Phura is a census town in Mara Autonomous District Council in southern part of Mizoram state in Northeast India. It is the only plain area within Maraland. It is often called as the barn of Maraland due to its large production of rice from the fields in the plain surrounding the town. The people of this town speak a dialect of Mara known as Zyhno/Hlaipao Vahapi. It is inhabited by the Hlaipao tribes. It has only two village councils- Phura North and Phura South.

Pala Lake, the biggest lake in Mizoram state lies about 6 km from this town. It is one of the most visited tourist spots in Maraland.

Road connectivity 
 There is daily sumo service from Siaha, the road is not metal yet but quite comfortable. Kaochao-Phura-Tokalo Border Roads Task Force Road is being planned. Kaochao (Kawlchaw) passed through by National Highway-54 (NH-54), it is a village between Lawngtlai and Siaha. From this point, Border Roads Task Force plans to construct a metal road all the way to Tokalo town, beyond Phura. 
 Phura is also connected from Tipa (Tuipang) via Laki-Vahia-Phura by jeepable road.
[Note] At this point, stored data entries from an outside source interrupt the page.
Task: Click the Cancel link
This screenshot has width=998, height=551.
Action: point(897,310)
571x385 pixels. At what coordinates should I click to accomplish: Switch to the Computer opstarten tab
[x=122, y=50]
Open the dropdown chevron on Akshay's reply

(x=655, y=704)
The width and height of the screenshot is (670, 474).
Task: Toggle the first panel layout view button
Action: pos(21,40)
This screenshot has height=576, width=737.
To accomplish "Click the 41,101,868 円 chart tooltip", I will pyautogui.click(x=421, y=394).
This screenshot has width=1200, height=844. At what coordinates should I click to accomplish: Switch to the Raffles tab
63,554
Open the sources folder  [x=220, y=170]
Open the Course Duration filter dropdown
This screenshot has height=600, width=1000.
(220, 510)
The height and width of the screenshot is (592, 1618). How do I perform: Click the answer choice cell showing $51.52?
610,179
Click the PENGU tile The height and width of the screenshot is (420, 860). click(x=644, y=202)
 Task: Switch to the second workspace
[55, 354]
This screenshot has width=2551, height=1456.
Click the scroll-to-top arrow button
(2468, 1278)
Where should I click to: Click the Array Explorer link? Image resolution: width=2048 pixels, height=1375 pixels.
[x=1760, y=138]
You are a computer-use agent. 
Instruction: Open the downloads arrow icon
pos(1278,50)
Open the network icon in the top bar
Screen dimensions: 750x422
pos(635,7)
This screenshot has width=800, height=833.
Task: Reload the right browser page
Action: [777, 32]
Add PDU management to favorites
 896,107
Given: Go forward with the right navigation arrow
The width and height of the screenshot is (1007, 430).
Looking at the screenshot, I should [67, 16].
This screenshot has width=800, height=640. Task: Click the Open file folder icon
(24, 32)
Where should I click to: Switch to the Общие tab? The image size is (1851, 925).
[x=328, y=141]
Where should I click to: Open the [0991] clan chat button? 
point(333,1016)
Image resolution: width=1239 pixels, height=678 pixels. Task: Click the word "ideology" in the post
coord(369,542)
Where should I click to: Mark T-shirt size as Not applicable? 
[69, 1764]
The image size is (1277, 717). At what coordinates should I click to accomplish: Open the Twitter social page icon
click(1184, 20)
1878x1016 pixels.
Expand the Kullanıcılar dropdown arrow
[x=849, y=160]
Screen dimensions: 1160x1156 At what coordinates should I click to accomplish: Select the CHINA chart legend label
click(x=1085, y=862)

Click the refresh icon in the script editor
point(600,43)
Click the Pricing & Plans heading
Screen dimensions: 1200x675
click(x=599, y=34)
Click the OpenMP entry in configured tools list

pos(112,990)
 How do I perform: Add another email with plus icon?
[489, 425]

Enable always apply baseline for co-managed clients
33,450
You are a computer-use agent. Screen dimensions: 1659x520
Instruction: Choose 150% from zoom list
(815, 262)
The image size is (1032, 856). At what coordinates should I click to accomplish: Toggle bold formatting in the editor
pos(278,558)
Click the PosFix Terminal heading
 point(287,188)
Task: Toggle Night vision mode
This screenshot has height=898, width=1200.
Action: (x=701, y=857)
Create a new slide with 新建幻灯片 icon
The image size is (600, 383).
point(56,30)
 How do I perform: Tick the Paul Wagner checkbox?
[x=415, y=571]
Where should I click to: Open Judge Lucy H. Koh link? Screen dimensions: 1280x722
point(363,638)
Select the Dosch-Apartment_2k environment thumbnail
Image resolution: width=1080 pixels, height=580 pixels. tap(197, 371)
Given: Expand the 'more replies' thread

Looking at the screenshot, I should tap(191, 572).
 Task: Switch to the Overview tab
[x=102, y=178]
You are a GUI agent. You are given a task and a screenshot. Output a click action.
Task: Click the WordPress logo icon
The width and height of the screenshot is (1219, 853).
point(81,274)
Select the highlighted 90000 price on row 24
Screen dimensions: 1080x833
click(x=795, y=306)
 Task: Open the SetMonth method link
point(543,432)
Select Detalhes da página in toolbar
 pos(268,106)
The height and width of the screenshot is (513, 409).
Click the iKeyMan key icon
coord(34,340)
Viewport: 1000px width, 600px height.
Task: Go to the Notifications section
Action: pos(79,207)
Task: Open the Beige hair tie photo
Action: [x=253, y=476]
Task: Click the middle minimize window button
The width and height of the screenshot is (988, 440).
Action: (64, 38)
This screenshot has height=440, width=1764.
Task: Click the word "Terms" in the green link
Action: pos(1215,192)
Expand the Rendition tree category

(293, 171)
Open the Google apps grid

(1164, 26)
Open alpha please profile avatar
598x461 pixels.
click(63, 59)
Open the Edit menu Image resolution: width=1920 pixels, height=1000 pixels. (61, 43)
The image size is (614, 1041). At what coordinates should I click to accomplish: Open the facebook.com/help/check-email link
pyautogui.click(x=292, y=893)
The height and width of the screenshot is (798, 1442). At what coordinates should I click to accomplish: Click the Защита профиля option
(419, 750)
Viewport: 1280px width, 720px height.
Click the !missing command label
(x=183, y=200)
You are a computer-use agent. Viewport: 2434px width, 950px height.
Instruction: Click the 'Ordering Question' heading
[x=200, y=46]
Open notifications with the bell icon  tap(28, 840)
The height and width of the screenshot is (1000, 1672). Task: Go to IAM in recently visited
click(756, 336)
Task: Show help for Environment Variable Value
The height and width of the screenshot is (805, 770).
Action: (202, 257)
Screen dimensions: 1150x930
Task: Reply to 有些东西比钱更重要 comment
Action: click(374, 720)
Member of District Council 
Phura town is represented by one member of the District Council.

Schools 
There is up to High School in Phura. For higher education, students usually go to Siaha, Aizawl and other Indian cities and towns.

Phura News Coverage 
 Maraland.net: Phura news coverage since 2002 in Mara and English.
 Samaw.com: News coverage only in English.